Output as a JSON list of strings, one per line with blank lines left out, the lines from the line with "How do I perform: Expand" to the line with "pyautogui.click(x=123, y=205)".

### Given records

::::

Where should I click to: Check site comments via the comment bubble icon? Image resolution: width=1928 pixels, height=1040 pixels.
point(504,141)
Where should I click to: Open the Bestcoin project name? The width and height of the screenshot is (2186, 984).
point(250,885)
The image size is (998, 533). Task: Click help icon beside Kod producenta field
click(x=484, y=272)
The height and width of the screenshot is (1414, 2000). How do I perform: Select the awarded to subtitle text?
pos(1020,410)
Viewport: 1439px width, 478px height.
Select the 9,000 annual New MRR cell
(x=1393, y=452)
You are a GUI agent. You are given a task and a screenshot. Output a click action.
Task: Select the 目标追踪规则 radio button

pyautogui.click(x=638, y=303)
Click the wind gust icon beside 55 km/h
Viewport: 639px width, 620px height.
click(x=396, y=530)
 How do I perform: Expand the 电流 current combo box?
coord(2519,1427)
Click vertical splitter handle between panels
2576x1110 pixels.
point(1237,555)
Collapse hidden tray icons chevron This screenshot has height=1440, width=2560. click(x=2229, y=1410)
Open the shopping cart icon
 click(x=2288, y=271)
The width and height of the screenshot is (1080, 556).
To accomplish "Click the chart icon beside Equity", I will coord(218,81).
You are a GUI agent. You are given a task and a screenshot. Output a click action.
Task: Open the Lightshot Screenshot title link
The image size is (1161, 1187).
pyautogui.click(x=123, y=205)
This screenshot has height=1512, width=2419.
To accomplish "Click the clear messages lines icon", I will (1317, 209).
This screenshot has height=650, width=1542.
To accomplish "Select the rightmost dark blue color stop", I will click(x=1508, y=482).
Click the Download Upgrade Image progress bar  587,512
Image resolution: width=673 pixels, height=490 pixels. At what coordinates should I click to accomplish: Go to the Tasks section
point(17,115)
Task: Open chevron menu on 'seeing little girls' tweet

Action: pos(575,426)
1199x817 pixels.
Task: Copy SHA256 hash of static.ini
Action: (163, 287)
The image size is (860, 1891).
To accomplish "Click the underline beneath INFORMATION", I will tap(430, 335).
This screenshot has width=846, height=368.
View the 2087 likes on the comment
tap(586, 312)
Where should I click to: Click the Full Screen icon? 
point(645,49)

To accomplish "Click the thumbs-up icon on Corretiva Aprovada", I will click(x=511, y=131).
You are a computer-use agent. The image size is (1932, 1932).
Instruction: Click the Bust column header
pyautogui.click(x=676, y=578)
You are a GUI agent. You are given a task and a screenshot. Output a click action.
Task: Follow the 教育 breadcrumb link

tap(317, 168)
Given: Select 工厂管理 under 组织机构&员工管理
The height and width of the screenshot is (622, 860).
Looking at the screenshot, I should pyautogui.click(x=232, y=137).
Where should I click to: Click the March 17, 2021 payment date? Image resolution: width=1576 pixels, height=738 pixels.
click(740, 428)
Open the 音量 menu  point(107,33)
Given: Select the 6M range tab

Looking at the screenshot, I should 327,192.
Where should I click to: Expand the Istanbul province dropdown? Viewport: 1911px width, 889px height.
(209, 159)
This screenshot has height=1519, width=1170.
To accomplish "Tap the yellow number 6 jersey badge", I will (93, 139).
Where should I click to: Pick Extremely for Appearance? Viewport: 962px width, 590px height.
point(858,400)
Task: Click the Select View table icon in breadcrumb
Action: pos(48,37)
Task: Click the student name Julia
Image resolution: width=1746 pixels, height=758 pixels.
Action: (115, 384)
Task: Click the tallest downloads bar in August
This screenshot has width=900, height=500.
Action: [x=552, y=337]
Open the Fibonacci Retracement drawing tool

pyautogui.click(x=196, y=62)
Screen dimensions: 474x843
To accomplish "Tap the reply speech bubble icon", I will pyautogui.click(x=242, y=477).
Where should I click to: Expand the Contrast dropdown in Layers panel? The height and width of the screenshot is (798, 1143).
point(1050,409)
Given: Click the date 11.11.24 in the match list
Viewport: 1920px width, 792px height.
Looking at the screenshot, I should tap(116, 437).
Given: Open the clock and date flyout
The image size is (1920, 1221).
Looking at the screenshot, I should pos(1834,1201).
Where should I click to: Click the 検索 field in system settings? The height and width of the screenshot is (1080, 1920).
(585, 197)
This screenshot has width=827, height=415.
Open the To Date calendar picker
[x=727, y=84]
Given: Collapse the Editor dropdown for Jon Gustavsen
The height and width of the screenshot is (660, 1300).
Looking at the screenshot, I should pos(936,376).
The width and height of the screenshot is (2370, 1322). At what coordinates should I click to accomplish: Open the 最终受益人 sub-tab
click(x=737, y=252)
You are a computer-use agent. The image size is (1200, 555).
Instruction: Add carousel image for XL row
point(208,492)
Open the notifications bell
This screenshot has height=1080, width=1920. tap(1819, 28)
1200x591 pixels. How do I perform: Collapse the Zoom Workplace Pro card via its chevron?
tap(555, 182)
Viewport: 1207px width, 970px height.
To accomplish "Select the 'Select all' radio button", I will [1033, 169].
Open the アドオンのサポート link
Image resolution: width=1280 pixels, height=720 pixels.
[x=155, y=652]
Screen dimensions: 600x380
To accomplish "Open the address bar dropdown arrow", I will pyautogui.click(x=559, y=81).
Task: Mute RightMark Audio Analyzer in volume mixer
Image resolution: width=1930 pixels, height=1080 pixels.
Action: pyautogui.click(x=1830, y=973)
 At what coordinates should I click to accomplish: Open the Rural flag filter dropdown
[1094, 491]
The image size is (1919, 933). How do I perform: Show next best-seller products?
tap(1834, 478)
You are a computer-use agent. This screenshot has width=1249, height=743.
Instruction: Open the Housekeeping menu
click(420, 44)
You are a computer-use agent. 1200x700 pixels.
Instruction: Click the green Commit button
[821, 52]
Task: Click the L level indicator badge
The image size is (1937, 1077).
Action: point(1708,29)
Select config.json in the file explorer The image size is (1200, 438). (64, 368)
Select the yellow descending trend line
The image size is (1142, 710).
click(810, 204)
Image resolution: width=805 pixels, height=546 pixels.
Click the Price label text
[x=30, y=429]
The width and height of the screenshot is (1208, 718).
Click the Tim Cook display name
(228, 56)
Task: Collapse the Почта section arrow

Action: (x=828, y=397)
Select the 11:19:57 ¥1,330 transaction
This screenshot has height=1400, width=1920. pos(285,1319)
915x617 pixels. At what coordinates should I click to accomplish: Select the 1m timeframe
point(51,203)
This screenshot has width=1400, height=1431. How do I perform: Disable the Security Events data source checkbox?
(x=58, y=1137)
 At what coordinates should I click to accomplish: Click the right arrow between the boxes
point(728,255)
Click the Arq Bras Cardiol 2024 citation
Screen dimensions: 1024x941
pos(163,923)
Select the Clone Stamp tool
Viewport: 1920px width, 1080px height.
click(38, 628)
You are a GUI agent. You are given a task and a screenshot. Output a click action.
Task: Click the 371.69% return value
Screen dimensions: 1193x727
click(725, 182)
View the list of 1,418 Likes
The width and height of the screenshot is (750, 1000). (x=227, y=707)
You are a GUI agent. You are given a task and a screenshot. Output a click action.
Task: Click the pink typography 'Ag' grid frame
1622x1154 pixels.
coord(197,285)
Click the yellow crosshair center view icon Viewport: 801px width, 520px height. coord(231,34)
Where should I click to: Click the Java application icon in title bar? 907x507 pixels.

::::

### Solved problem
[
  " How do I perform: Expand the 电流 current combo box?",
  "coord(2519,1427)",
  "Click vertical splitter handle between panels",
  "2576x1110 pixels.",
  "point(1237,555)",
  "Collapse hidden tray icons chevron This screenshot has height=1440, width=2560. click(x=2229, y=1410)",
  "Open the shopping cart icon",
  " click(x=2288, y=271)",
  "The width and height of the screenshot is (1080, 556).",
  "To accomplish \"Click the chart icon beside Equity\", I will coord(218,81).",
  "You are a GUI agent. You are given a task and a screenshot. Output a click action.",
  "Task: Open the Lightshot Screenshot title link",
  "The image size is (1161, 1187).",
  "pyautogui.click(x=123, y=205)"
]